Given data:
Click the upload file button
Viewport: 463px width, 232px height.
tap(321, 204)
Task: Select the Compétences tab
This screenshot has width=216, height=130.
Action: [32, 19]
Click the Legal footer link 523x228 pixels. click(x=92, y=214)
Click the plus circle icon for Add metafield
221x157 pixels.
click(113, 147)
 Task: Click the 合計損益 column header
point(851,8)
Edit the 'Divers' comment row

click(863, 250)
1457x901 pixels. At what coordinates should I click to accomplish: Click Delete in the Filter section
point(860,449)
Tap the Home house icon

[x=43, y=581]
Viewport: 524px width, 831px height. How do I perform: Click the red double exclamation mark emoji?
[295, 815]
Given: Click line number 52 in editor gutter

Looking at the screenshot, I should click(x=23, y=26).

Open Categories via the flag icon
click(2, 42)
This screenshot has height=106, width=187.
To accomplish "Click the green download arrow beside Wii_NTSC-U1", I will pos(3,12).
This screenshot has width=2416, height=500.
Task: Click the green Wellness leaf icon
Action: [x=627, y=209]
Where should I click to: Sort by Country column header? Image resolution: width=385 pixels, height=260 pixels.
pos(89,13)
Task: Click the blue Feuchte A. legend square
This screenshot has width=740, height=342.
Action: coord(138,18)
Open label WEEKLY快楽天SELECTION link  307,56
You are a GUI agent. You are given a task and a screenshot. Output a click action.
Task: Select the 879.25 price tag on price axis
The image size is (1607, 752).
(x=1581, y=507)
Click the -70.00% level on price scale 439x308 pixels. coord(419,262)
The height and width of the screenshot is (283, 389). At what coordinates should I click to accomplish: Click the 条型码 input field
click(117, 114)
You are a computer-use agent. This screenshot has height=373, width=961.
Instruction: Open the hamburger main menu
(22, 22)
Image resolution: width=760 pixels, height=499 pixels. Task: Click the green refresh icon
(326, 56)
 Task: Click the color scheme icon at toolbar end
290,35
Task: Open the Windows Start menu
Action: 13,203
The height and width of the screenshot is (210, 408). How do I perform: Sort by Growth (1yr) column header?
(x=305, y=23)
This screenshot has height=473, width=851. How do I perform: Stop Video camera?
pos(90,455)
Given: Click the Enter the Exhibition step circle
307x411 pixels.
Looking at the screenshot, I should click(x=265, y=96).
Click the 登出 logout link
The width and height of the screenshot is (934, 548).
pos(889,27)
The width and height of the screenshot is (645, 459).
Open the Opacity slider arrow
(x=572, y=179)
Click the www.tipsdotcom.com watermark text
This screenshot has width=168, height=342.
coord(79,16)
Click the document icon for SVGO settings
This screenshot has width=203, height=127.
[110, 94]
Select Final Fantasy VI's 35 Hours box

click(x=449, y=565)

Assignment: For the string "agent", return every line of the data where it appears.

Solved exercise:
You are a GUI agent. You are given a task and a screenshot. Output a click action.
You are a computer-use agent. This screenshot has height=373, width=961.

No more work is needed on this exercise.